Take notice that Federal Energy Regulatory Commission (Commission) staff will convene a workshop to obtain input on third-party provision of reactive supply and voltage control and regulation and frequency response services. The workshop will be held on April 22, 2014 in the Commission Meeting Room at the offices of the Federal Energy Regulatory Commission, 888 First Street NE., Washington, DC 20426. Members of the Commission may attend.

Advance registration is not required, but is encouraged. You may register at the following Web page: https://www.ferc.gov/whats-new/registration/04-22-14-form.asp .

Those wishing to participate in the program for this event should nominate themselves through the on-line registration form no later than March 14, 2014 at the following Web page: https://www.ferc.gov/whats-new/registration/04-22-14-speaker-form.asp .

The Commission will issue a subsequent notice providing the detailed agenda for the workshop.

In Order No. 784, the Commission revised its regulations to foster competition and transparency in ancillary services markets. Among other things, the Commission revised Part 35 of its regulations to reflect reforms to its Avista policy governing the sale of ancillary services at market-based rates to public utility transmission providers.

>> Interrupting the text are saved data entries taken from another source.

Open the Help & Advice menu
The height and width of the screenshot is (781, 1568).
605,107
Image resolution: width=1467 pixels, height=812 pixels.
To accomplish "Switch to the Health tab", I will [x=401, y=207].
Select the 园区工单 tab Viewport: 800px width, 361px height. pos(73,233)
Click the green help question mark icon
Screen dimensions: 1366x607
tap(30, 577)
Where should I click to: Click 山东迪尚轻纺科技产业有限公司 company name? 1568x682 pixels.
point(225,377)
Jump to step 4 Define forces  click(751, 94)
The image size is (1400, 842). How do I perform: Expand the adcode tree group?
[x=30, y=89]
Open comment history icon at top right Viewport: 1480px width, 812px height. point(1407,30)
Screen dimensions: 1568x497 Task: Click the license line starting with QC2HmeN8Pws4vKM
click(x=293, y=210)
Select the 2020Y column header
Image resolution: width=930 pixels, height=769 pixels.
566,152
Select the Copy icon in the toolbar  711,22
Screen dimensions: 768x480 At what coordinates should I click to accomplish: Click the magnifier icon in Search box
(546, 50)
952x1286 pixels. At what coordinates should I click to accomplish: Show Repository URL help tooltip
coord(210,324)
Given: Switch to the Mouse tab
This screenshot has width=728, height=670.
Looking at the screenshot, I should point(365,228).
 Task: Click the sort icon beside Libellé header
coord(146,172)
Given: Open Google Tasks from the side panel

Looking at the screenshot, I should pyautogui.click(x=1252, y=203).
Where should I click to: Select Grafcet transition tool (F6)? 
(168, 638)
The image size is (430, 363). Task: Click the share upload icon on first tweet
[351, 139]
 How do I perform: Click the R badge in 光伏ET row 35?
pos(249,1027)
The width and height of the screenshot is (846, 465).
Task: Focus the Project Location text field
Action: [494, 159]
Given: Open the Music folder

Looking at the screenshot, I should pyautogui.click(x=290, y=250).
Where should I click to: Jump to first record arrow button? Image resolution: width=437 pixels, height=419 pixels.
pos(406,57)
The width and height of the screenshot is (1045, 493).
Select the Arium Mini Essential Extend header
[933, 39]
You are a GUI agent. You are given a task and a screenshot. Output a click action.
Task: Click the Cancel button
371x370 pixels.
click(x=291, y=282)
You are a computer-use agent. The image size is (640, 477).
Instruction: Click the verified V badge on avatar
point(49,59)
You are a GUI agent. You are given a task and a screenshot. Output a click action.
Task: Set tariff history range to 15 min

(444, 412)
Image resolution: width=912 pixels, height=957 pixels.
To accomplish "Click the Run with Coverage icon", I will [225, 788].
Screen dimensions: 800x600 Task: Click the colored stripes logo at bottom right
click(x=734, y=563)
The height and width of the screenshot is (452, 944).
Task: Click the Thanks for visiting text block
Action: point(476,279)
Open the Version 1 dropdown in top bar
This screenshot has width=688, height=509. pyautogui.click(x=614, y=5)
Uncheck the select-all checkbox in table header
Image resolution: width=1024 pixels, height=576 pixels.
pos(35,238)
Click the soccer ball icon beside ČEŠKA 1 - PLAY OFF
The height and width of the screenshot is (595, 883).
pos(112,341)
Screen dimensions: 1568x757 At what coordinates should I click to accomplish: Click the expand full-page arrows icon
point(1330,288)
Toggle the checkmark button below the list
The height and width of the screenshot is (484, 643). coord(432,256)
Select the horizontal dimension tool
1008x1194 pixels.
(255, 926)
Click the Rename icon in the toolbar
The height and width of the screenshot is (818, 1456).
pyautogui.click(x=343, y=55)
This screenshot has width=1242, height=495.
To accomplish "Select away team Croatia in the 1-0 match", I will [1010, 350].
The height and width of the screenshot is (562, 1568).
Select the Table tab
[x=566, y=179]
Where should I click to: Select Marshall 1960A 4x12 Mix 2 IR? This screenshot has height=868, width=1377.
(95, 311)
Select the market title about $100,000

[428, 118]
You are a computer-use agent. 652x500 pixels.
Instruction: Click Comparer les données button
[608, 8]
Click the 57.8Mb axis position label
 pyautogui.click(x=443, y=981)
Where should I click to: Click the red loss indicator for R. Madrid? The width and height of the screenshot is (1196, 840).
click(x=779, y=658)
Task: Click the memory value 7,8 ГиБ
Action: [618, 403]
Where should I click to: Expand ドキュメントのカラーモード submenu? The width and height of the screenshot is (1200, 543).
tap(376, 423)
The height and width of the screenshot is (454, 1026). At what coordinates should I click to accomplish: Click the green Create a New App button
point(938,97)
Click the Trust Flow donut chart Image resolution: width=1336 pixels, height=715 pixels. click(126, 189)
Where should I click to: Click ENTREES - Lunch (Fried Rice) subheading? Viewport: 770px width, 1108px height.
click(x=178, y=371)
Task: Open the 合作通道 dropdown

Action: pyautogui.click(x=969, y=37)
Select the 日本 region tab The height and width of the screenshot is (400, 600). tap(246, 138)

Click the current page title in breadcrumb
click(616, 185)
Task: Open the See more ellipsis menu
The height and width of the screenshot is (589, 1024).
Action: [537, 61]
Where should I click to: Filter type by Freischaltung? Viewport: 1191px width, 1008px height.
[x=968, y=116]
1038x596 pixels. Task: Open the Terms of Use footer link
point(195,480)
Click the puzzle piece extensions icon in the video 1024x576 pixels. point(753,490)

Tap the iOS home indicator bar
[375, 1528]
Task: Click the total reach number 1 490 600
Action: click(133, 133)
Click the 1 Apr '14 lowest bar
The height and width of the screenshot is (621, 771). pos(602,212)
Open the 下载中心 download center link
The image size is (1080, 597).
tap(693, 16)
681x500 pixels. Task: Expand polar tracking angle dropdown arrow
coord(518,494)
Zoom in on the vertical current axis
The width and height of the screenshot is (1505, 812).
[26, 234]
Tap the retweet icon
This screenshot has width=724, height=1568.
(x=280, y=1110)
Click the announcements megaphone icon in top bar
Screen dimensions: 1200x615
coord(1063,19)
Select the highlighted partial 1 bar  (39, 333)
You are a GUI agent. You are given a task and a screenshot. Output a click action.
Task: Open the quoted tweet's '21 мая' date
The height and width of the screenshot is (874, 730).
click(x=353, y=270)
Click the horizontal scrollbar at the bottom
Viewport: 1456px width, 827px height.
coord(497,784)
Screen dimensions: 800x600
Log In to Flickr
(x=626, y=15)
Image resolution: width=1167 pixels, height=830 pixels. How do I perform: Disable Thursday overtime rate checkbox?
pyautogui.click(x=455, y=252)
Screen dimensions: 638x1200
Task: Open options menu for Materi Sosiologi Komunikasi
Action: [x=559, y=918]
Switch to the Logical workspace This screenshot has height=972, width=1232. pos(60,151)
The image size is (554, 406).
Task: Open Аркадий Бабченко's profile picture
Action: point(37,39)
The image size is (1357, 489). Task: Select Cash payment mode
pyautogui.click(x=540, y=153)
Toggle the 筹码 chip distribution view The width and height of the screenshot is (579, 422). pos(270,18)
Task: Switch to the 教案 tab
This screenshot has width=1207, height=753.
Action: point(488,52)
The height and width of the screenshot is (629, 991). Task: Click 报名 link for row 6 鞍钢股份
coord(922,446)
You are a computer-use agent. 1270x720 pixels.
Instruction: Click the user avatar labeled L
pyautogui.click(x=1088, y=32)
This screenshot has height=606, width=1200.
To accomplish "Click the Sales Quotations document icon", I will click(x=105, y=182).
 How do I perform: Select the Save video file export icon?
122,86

The Commission implemented these reforms out of a concern that the Avista restriction limiting the sale of ancillary services at market-based rates absent a showing of lack of market power to a public utility transmission provider for purposes of satisfying its open access transmission (OATT) requirements was proving to be an unreasonable barrier to entry, unnecessarily restricting access to potential suppliers. Based on the record developed in that proceeding, the Commission relaxed the Avista restrictions with respect to the sale of Energy Imbalance, Generator Imbalance, Operating Reserve-Spinning and Operating Reserve-Supplemental services.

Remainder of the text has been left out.